I lean my head against the cool glass window. The highway opens up ahead, flat and straight, pine trees on both sides, the north Florida landscape that Benji drove every day to see me.

“You know what Stormy did last night?” Tex says. “He made your bed. He put on clean sheets and folded thecomforter at the foot the way they do in hotels. He put a mint on the pillow too. A single wrapped mint from the gift shop downstairs. I said ‘Stormy, it’s Mickey, not a Marriott guest’ and he said ‘it’s his first night home and it should feel special’ and then he went back downstairs and left me standing there looking at your mint on the pillow.”

He’s quiet for a second. Tex being quiet is notable enough that I look over to see what’s wrong.

“That Stormy,” he says, shaking his head. “I swear to God. He spent his whole life in places where nobody made anything feel special for him. Nobody folded a comforter for him. Nobody put a mint on his pillow. And now he does it for other people because that’s what Stormy does with the things he never got. He gives them away. He gives them to the people around him like he’s trying to fill up all the empty spaces he lived in by making sure nobody else has to live in them.” He clears his throat and adjusts his grip on the wheel.

I don’t say anything. I can’t. The honey bun wrapper is in my lap and the sweet tea is warm in my hands and everything Tex and Stormy have done is sitting in my chest next to all the other things I can’t speak through right now.

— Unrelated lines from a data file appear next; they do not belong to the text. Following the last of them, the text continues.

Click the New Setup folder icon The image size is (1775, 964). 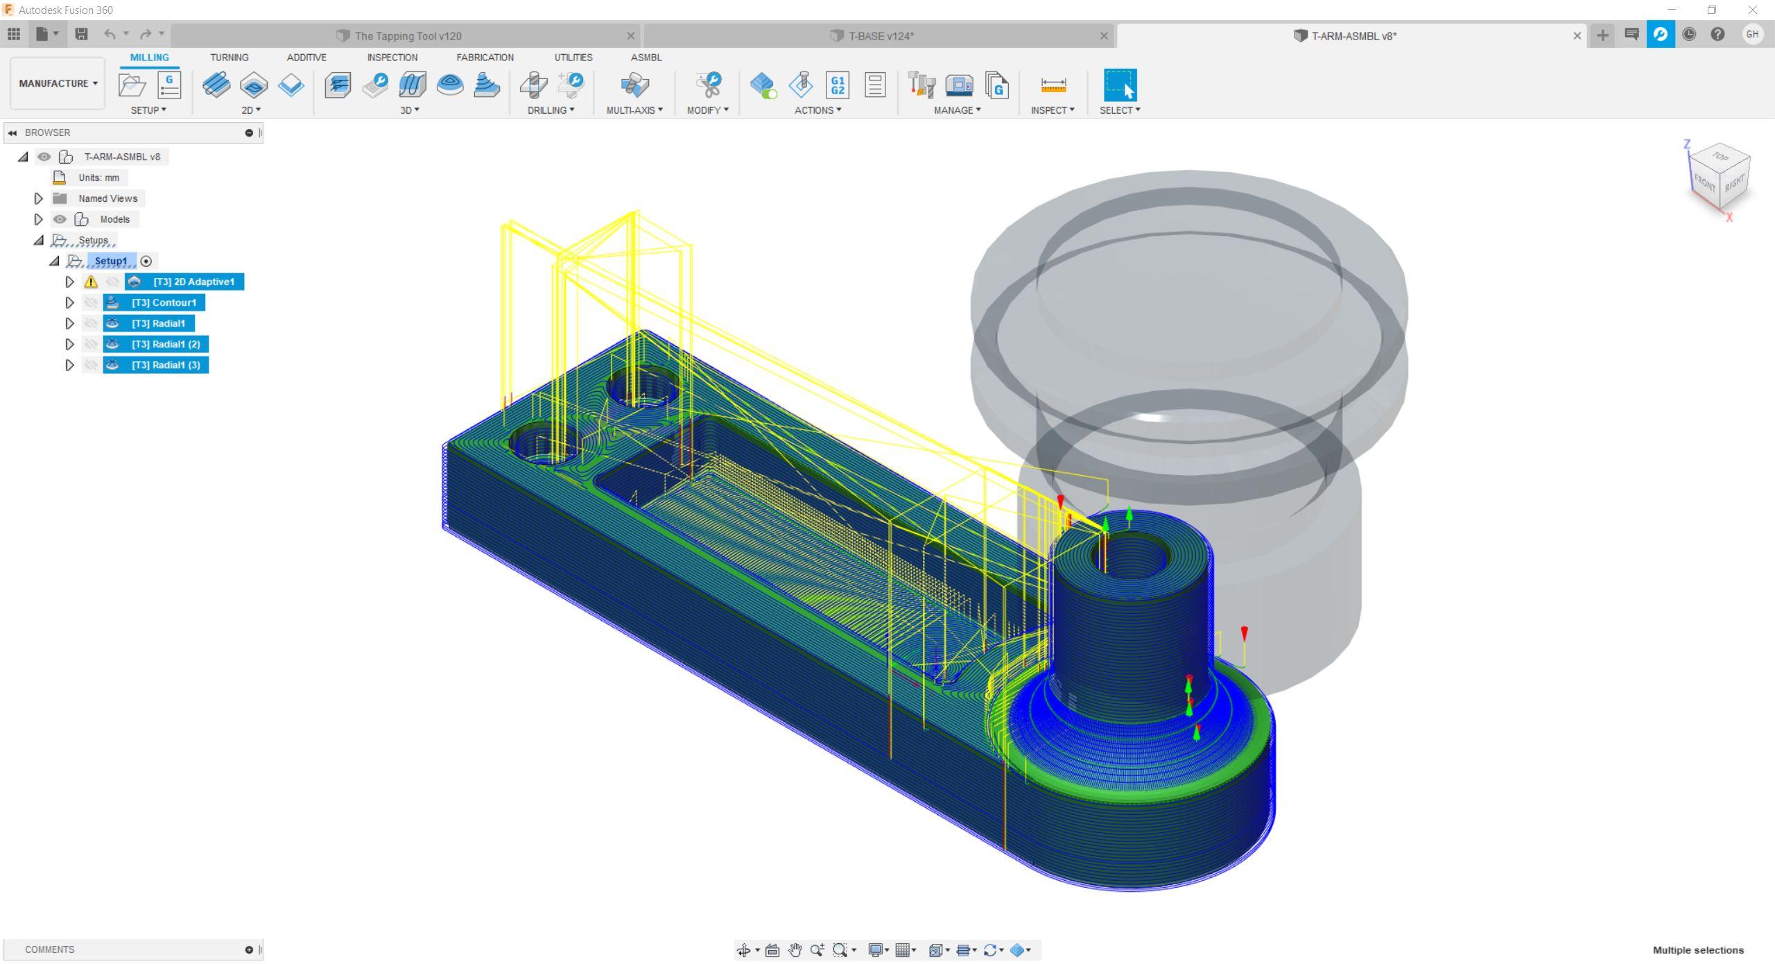pos(132,85)
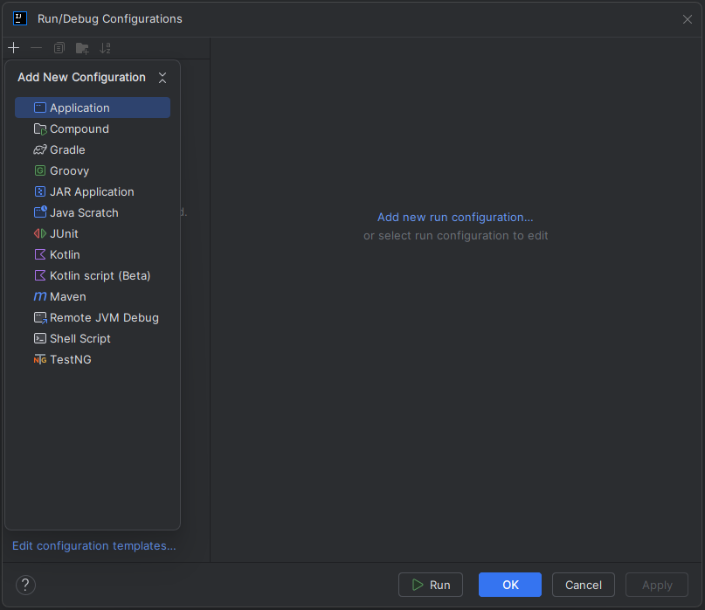The height and width of the screenshot is (610, 705).
Task: Select the TestNG configuration type
Action: pyautogui.click(x=70, y=359)

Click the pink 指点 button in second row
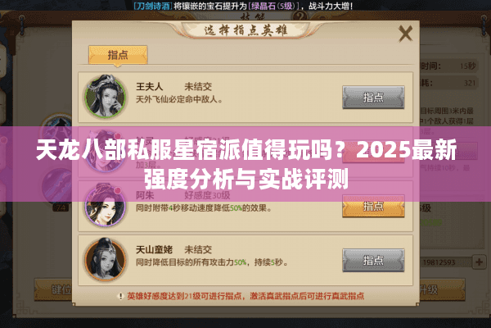point(373,153)
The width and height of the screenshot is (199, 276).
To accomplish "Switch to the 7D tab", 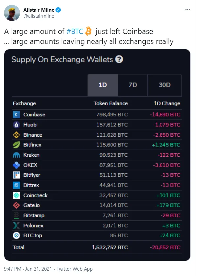I will pyautogui.click(x=133, y=85).
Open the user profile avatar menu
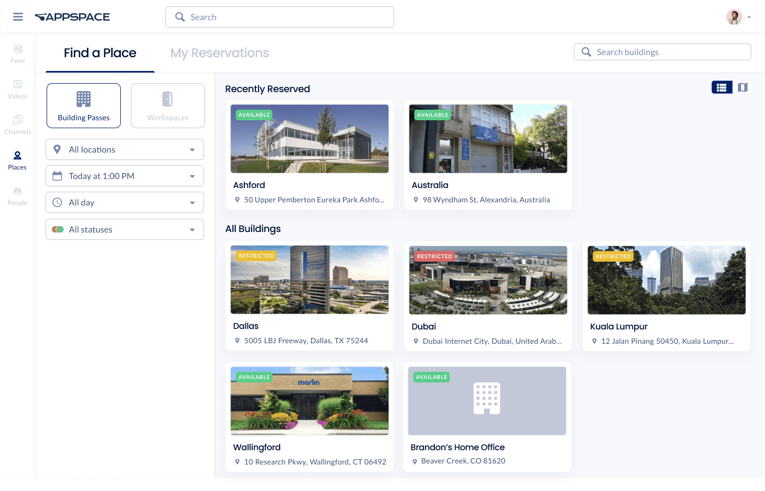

Tex knows. He turns up the music and we drive for a few minutes without talking and the not-talking is its own kind of conversation.

“Let’s discuss the bathroom situation,” Tex says after a bit. “Stormy’s starred location is coming up in about forty minutes. The Pilot gas station in Madison. How are you doing?”

“I could use a stop.”

“Then we stop.” He pauses. “Mickey, I need to ask you something and I need you to not be weird about it.”

“That’s a great way to guarantee I’m going to be weird about it.”

“What’s your bathroom situation? Right now. Today. In terms of what you need help with. Because I have been thinking about this for the last four days and I have prepared myself for every possible scenario up to and including physically holding your dick. If need be.”